The importance of data and metrics to evaluate health care benefit program performance is growing, with 60% of respondents planning to emphasize data as a gauge of performance.
In response to short- and long-term cost concerns, a growing percentage (81%) of employers plan moderate to significant changes to their health care plans over the next three years, up from 72% a year ago. One tactic employers will use to curb spending in 2015 is specialty pharmacy management. Companies project that pharmacy-only cost trend will be 5.3% after plan changes (6% before changes). Employers will also embrace telemedicine for virtual physician office visits to improve access and efficiency of care delivery.
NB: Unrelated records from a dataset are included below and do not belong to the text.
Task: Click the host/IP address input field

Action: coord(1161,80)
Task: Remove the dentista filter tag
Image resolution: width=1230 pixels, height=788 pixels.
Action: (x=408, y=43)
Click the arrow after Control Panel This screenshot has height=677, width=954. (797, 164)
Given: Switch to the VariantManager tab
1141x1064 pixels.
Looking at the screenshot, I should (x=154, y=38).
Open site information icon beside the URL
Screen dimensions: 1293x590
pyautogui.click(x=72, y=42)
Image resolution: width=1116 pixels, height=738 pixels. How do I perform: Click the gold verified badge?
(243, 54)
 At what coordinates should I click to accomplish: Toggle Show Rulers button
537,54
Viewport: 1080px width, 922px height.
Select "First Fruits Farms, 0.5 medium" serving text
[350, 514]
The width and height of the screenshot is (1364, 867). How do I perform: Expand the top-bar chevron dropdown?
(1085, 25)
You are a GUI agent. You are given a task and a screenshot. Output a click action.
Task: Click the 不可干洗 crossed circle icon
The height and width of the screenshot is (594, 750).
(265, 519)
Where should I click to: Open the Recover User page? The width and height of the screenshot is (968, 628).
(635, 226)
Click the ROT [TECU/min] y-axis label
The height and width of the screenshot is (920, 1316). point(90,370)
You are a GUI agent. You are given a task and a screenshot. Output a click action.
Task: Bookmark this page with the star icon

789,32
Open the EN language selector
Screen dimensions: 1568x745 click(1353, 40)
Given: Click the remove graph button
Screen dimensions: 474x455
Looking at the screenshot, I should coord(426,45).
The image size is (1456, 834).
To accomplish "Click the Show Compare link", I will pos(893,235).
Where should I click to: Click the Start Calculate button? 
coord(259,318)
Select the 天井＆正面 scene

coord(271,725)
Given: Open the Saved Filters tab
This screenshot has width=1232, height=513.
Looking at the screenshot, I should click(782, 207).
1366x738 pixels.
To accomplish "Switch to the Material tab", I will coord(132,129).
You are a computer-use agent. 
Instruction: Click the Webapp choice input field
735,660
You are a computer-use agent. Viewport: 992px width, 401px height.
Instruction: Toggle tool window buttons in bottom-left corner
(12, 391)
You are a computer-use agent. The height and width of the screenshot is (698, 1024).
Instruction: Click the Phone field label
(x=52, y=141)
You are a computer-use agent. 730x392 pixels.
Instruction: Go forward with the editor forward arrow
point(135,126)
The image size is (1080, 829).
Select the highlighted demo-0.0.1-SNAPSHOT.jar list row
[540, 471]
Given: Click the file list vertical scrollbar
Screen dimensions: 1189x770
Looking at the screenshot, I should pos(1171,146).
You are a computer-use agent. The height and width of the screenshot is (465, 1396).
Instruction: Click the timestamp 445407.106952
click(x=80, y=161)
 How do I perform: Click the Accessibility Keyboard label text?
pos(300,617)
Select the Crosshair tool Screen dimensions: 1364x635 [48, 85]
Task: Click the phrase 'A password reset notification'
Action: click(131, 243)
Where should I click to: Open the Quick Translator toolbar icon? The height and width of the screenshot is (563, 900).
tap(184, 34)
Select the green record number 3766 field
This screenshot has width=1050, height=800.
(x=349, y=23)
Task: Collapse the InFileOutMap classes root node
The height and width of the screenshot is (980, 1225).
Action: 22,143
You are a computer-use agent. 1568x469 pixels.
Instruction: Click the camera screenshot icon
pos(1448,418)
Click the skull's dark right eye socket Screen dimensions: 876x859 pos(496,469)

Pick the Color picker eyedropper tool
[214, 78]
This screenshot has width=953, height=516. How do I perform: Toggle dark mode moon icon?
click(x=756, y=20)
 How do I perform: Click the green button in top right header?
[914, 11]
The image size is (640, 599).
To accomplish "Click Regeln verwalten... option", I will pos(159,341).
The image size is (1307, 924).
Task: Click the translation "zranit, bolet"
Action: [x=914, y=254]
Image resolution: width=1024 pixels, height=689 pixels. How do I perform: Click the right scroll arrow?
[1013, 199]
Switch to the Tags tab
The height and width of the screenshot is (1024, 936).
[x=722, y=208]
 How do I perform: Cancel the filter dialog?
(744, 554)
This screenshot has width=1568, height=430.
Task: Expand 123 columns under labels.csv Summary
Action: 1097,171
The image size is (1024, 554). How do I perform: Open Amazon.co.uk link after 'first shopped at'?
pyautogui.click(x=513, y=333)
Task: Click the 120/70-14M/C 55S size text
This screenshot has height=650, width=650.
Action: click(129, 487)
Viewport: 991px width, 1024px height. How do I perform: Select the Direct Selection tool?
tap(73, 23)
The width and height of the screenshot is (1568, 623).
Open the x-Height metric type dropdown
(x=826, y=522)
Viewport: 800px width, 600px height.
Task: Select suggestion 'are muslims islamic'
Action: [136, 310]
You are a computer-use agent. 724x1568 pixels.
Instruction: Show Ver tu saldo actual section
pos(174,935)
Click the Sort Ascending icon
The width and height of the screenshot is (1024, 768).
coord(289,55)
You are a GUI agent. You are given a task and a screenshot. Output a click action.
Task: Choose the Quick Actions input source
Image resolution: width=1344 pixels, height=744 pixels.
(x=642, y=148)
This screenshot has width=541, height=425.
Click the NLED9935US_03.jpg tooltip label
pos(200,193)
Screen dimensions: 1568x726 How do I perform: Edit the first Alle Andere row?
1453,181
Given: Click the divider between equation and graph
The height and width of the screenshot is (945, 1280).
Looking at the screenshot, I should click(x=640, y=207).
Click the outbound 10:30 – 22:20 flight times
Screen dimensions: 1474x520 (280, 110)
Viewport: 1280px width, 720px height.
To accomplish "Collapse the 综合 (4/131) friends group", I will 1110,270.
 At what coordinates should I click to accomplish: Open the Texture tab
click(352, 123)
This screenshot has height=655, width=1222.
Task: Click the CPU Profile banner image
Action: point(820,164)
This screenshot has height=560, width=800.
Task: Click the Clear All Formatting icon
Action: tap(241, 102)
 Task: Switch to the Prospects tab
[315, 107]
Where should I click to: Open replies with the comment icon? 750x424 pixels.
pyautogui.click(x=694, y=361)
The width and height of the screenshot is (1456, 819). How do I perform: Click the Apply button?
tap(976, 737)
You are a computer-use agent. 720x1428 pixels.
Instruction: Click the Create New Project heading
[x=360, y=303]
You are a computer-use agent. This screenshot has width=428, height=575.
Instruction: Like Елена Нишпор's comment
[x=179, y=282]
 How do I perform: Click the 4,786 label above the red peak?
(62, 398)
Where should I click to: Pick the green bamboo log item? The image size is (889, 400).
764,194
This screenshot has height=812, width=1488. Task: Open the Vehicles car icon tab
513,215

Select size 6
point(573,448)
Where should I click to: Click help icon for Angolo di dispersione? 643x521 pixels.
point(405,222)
Another key tactic is new payment approaches that hold providers accountable for the cost of an episode of care and outcomes.
Longer term, for 2016 and 2017, nearly half (48%) of employers are considering tying incentives to reaching a specified health outcome, such as biometric targets, compared with just 10% that intend to adopt this practice in 2015. Three out of four employers (76%) are exploring the use of personalized digital technologies, including mobile health applications (apps) and fitness wearables, as well as social media to encourage greater activity among their employees.
In addition, 37% are considering offering plans with a higher level of benefit based on the use of high-performance or narrow networks of medical providers, with just 7% planning to do so in 2015. One-third (34%) of employers are considering telemedicine in the next few years, 15% in 2015, to manage costs and further accelerate technology as a way to improve engagement and medical care access.
Another cost-mitigation tactic being considered for 2016 and 2017 are changes in how employers subsidize health care for spouses and dependents. One-third (33%) of employers are considering significantly reducing company subsidies for spouses and dependents; 10% have already implemented such reductions; and 9% intend to do so in 2015. In addition, 26% said they are considering spouse exclusions or surcharges if coverage is available elsewhere; 30% have that tactic in place now; and another 7% expect to add it in 2015.
Employers are also examining caps on health care coverage subsidies for active employees, using defined contribution ( DC) approaches, with 30% of employers considering them for 2016 and 2017, 13% having them in place today and another 3% planning them for 2015.
Twenty-eight percent of employers said they have extensively evaluated the viability of private exchanges. Nearly one in four (24%) said private exchanges could provide a viable alternative for their active full-time employees in 2016. The top three factors that would cause employers to consider a private exchange for full-time active employees are evidence they can deliver greater value than their current self-managed model (64%), adoption of private exchanges by other large companies in their industry (34%) and an inability to stay below the excise tax ceiling as 2018 approaches (26%).
Full-replacement account-based health plans (ABHPs)—making ABHPs the only plan option—could be in place at 50% of companies by 2017: 17% offer only an ABHP today, 4% intend to do so for 2015, and another 28% are considering it for 2016 or 2017.
Despite the challenge of managing the high cost of health benefits, nearly all employers (99.5%) said they have no plan to exit health benefits for active employees and direct them and their families to public exchanges, with or without a financial subsidy. Three out of four employers (77%) said they are not at all confident public exchanges will provide a viable alternative for their active full-time employees in 2015 or 2016.
The survey was completed during July 2014 by 379 employee benefit professionals from midsize to large companies across a variety of industries, and reflects respondents’ 2014 to 2017 health care benefit decisions. The responding companies comprise a broad range of industries and business sizes, and collectively employ 8.7 million employees.